◆ Your objective ◆
For the records that follow, restate each one word for word and leave the images behind.

Records supplied Start Marker

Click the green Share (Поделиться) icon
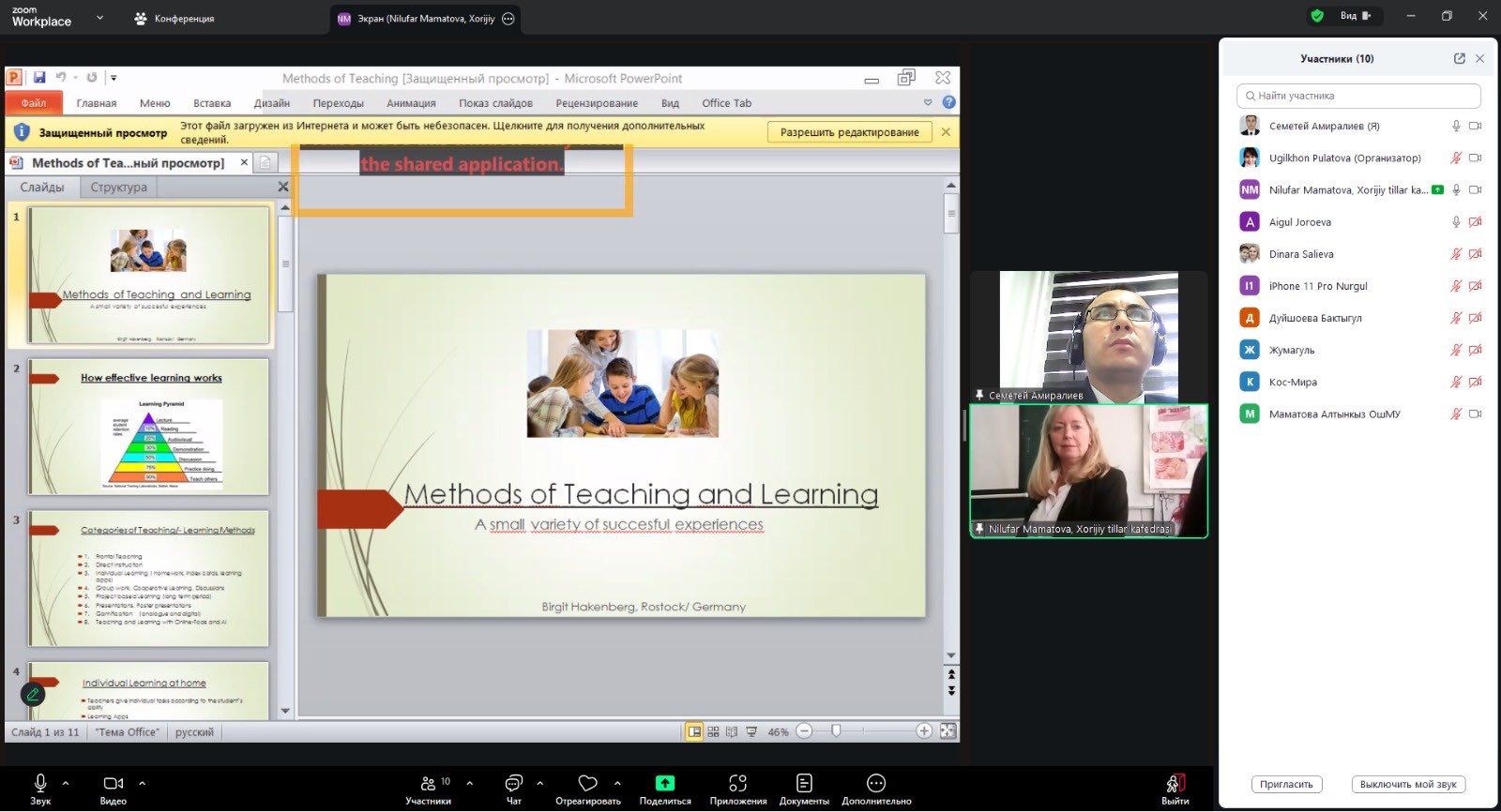Screen dimensions: 1501x812 pos(664,784)
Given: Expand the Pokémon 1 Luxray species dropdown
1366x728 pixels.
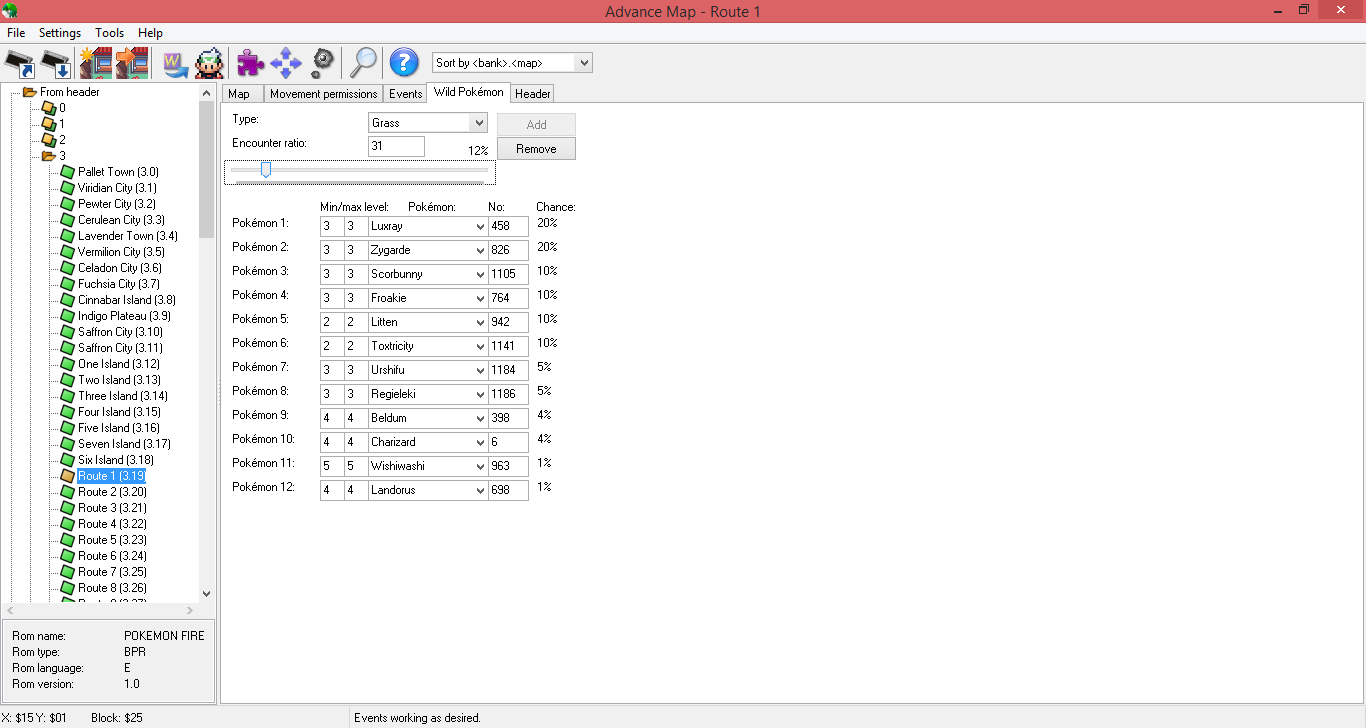Looking at the screenshot, I should (x=478, y=227).
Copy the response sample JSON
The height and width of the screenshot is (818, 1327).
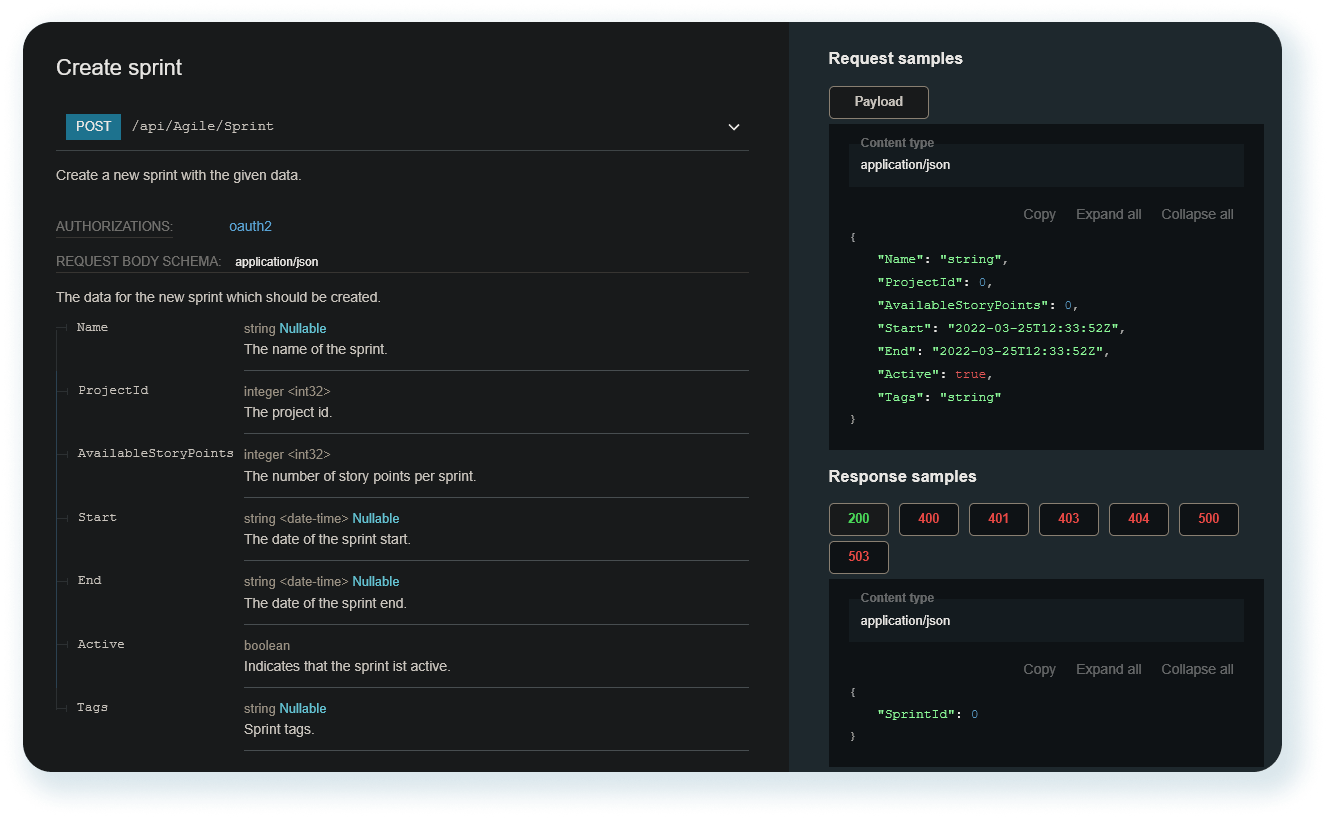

Records supplied End Marker

◆ Solution to the problem ◆
Click the green Share (Поделиться) icon
Screen dimensions: 1501x812 pos(664,784)
Given: Expand the Pokémon 1 Luxray species dropdown
1366x728 pixels.
Looking at the screenshot, I should (x=478, y=227).
Copy the response sample JSON
The height and width of the screenshot is (818, 1327).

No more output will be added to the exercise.